Figure 2 shows a high level view of our SDS automation process.  The tenant specifies the storage QoS requirements through a Web interface.  The SDS planner for each specific storage system takes the requirements, searches through a large design space to get the best performance, reliability, and cost tradeoffs and then generates an OpenStack Heat template to orchestrate the storage system deployment.  The whole process takes only about 10 minutes for a typical TB-level  storage system deployment in an OpenStack cloud.  Finally, an SDS monitor and visualizer continues to monitor the storage system.  It handles failures and reconfigures the storage system if needed to meet growing or shrinking storage demands.

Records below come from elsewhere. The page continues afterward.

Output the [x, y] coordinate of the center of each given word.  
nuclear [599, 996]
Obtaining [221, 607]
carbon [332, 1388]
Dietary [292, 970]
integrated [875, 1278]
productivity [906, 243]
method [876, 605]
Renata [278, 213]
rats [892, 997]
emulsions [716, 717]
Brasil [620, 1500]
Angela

Figure 2: SDS Automates the Storage Engineering Process in an OpenStack Cloud

Incidentally, erasure coding is a crucial technology that can be used to meet the SDS customization requirements. Erasure coding divides a le into k data chunks, and then expands it into n chunk, where n = k + m, and m is the number of parity chunks. Any k out of n chunks is sufficient to reconstruct the file. For a fixed k, varying m, the number of parity chunks, increases the reliability and replication factor (and hence the storage cost).  At the same time, it increases the overall encoding/decoding time, and hence the required computation capacity, and perhaps reduced performance. Erasure-coded storage opens up a large design space for performance, reliability, and cost tradeoffs that was not possible with traditional triple-redundancy storage that is commonly used in HDFS and the Swift Object Storage. The SDS planner takes the storage QoS requirements, looks at performance benchmarks of different erasure code choices if needed, and then picks particular erasure code parameters (k and m) to meet the minimal reliability and performances requirements with the least amount of storage overhead.

3 Current SDS Plans

There are several on-going SDS initiatives, which are outlined below, to bring our SDS approach to a level demanded by large-scale enterprise storage:

  • PB-scale: We are currently deploying our SDS solution in a large OpenStack cluster (100 server nodes and 4PB of storage) to learn the potential scalability, performance, reliability, and operation issues associated with PB-scale storage systems.
  • Multi-tier storage: We have done extensive experiments to understand the performance and cost tradeoffs in using SSD's, locally attached HDD's, and iSCSI storage arrays in different tiers of the storage architecture. We are currently encoding these storage engineering rules in our SDS planer - and extending our research into the use of NVMe (nonvolatile memory) as another storage tier.
  • Multi-site storage: Geo-redundancy is a common requirement to meet reliability requirements in the midst of disasters that can bring down data centers in one or multiple regions. In addition, the geographic storage access patterns may dictate intelligent storage placements to meet latency and cost requirements. Erasure-coded multi-site storage for tiered-storage applications with hot, warm, and cold storage pose other interesting technical and research challenges..

4 Conclusion

The rapid growth of cloud storage has created challenges for storage architects to meet the diverse performance and reliability requirements of dierent customers, while controlling the cost, in a multi-tenant cloud environment. We have been working on a software-defined storage solution that has the potential to address the challenges and open up new opportunities for innovations. This SDS solution is in line with the Domain 2.0 principle: real-time orchestration of cloud resources to meet customer demands at low cost.

SDS automatically maps customized and evolving storage service requirements to a scalable, elastic and policy-managed cloud storage service, with abstractions that mask the underlying storage hardware and software complexities.